A faithful copy is needed. Set down all of the data below exactly.

------------------------

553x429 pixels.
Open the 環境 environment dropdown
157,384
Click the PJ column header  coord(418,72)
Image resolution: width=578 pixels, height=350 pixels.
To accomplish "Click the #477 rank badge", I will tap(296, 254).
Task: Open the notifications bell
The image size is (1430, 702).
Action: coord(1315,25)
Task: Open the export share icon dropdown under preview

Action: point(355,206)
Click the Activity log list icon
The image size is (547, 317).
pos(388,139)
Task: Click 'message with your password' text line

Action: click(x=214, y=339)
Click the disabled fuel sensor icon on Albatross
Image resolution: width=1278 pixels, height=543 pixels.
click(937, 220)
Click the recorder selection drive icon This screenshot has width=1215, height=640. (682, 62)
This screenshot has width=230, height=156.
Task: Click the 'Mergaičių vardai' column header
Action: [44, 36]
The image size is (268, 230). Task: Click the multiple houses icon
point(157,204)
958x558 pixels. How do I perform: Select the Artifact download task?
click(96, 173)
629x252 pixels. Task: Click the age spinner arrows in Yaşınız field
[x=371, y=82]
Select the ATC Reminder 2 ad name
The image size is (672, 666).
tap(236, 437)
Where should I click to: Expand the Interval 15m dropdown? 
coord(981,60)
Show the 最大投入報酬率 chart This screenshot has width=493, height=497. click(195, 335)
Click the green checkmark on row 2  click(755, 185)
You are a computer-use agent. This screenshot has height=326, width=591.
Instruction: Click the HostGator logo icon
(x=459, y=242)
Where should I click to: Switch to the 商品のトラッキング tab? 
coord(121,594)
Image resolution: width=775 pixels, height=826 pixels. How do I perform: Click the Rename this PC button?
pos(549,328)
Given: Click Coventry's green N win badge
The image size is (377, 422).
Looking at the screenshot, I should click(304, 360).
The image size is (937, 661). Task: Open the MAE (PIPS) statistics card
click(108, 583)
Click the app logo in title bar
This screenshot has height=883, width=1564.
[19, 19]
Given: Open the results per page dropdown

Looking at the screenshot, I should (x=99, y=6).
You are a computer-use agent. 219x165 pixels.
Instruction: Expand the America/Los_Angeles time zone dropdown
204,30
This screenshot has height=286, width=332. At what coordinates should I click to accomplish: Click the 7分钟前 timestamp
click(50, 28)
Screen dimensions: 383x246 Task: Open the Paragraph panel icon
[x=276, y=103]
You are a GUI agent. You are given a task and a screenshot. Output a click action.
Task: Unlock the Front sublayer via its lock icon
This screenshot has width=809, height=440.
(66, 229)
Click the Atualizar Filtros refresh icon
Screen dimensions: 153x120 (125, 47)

------------------------

RESPONSE TO THE TASK
553x429 pixels.
Open the 環境 environment dropdown
157,384
Click the PJ column header  coord(418,72)
Image resolution: width=578 pixels, height=350 pixels.
To accomplish "Click the #477 rank badge", I will tap(296, 254).
Task: Open the notifications bell
The image size is (1430, 702).
Action: coord(1315,25)
Task: Open the export share icon dropdown under preview

Action: point(355,206)
Click the Activity log list icon
The image size is (547, 317).
pos(388,139)
Task: Click 'message with your password' text line

Action: click(x=214, y=339)
Click the disabled fuel sensor icon on Albatross
Image resolution: width=1278 pixels, height=543 pixels.
click(937, 220)
Click the recorder selection drive icon This screenshot has width=1215, height=640. (682, 62)
This screenshot has width=230, height=156.
Task: Click the 'Mergaičių vardai' column header
Action: [44, 36]
The image size is (268, 230). Task: Click the multiple houses icon
point(157,204)
958x558 pixels. How do I perform: Select the Artifact download task?
click(96, 173)
629x252 pixels. Task: Click the age spinner arrows in Yaşınız field
[x=371, y=82]
Select the ATC Reminder 2 ad name
The image size is (672, 666).
tap(236, 437)
Where should I click to: Expand the Interval 15m dropdown? 
coord(981,60)
Show the 最大投入報酬率 chart This screenshot has width=493, height=497. click(195, 335)
Click the green checkmark on row 2  click(755, 185)
You are a computer-use agent. This screenshot has height=326, width=591.
Instruction: Click the HostGator logo icon
(x=459, y=242)
Where should I click to: Switch to the 商品のトラッキング tab? 
coord(121,594)
Image resolution: width=775 pixels, height=826 pixels. How do I perform: Click the Rename this PC button?
pos(549,328)
Given: Click Coventry's green N win badge
The image size is (377, 422).
Looking at the screenshot, I should click(304, 360).
The image size is (937, 661). Task: Open the MAE (PIPS) statistics card
click(108, 583)
Click the app logo in title bar
This screenshot has height=883, width=1564.
[19, 19]
Given: Open the results per page dropdown

Looking at the screenshot, I should (x=99, y=6).
You are a computer-use agent. 219x165 pixels.
Instruction: Expand the America/Los_Angeles time zone dropdown
204,30
This screenshot has height=286, width=332. At what coordinates should I click to accomplish: Click the 7分钟前 timestamp
click(50, 28)
Screen dimensions: 383x246 Task: Open the Paragraph panel icon
[x=276, y=103]
You are a GUI agent. You are given a task and a screenshot. Output a click action.
Task: Unlock the Front sublayer via its lock icon
This screenshot has width=809, height=440.
(66, 229)
Click the Atualizar Filtros refresh icon
Screen dimensions: 153x120 (125, 47)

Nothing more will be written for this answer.